> DIRECTIONS FOR THIS TASK
Exactly and only the lines from the one with "You are a computer-use" through the last line of the records need to be set down; please skip the pictures.

[Stored items]
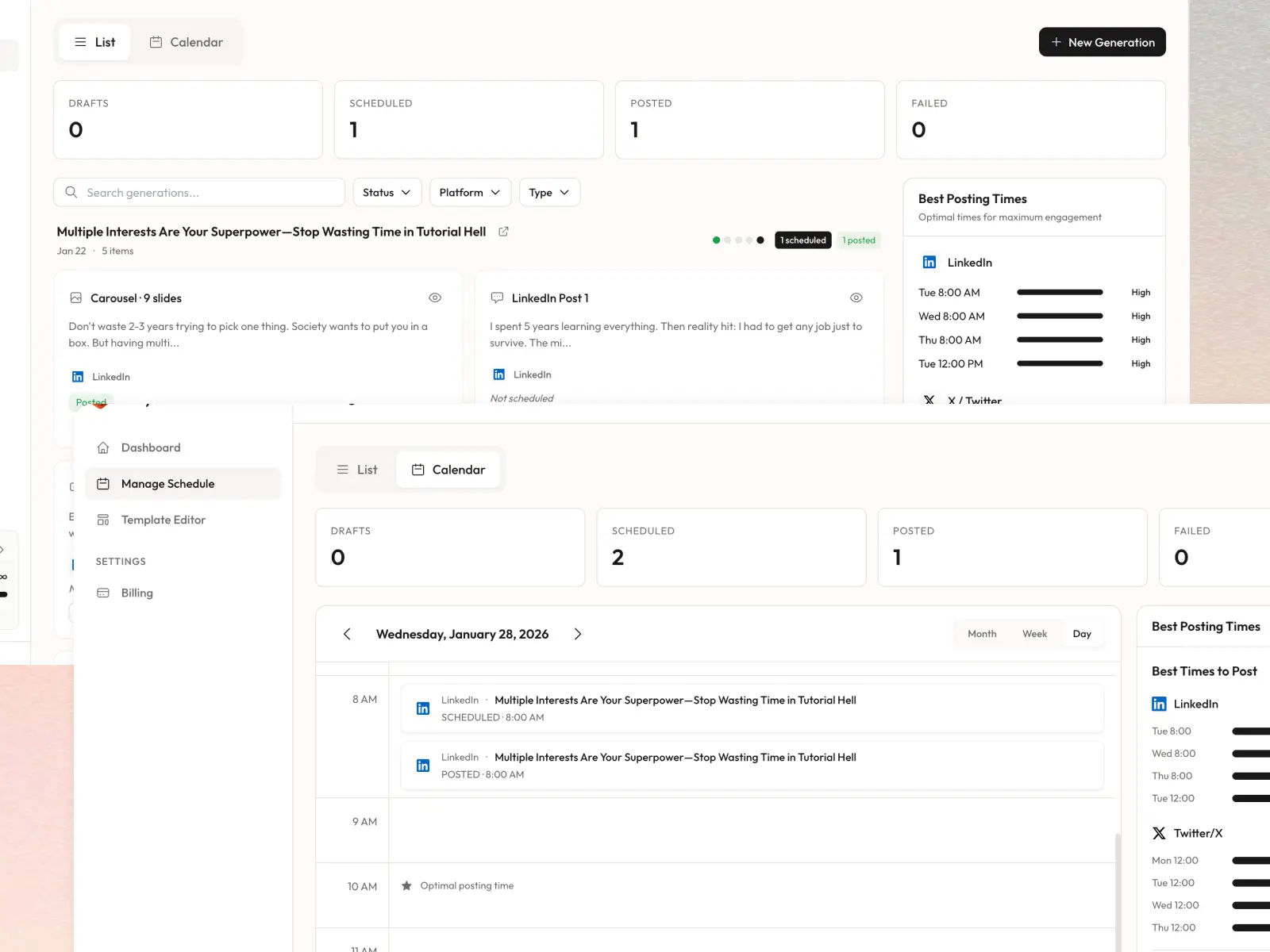Preview the Carousel with its eye icon
Viewport: 1270px width, 952px height.
tap(435, 298)
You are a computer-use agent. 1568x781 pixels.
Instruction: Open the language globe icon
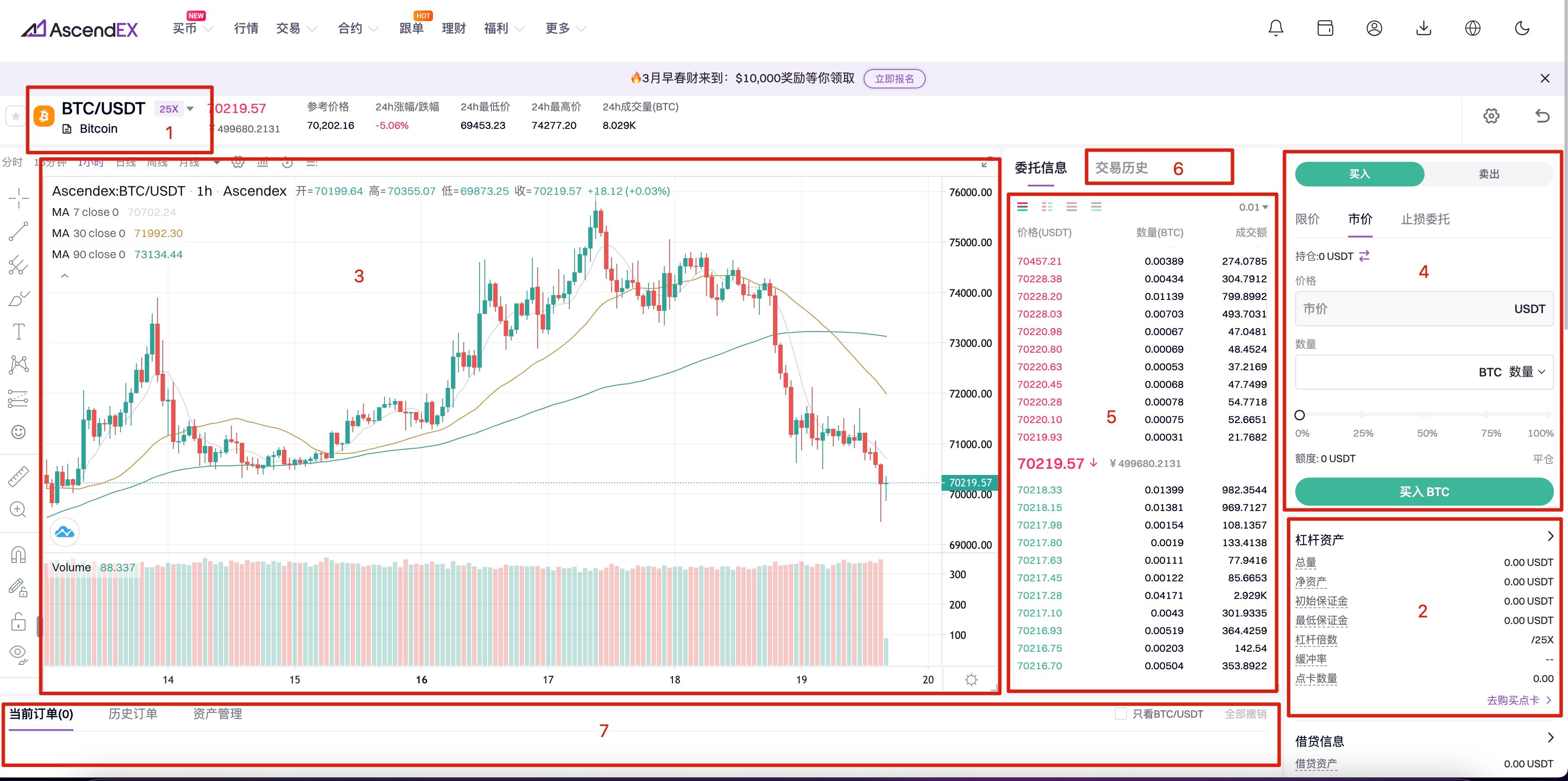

> TASK ANSWER
You are a computer-use agent. 1568x781 pixels.
Instruction: Open the language globe icon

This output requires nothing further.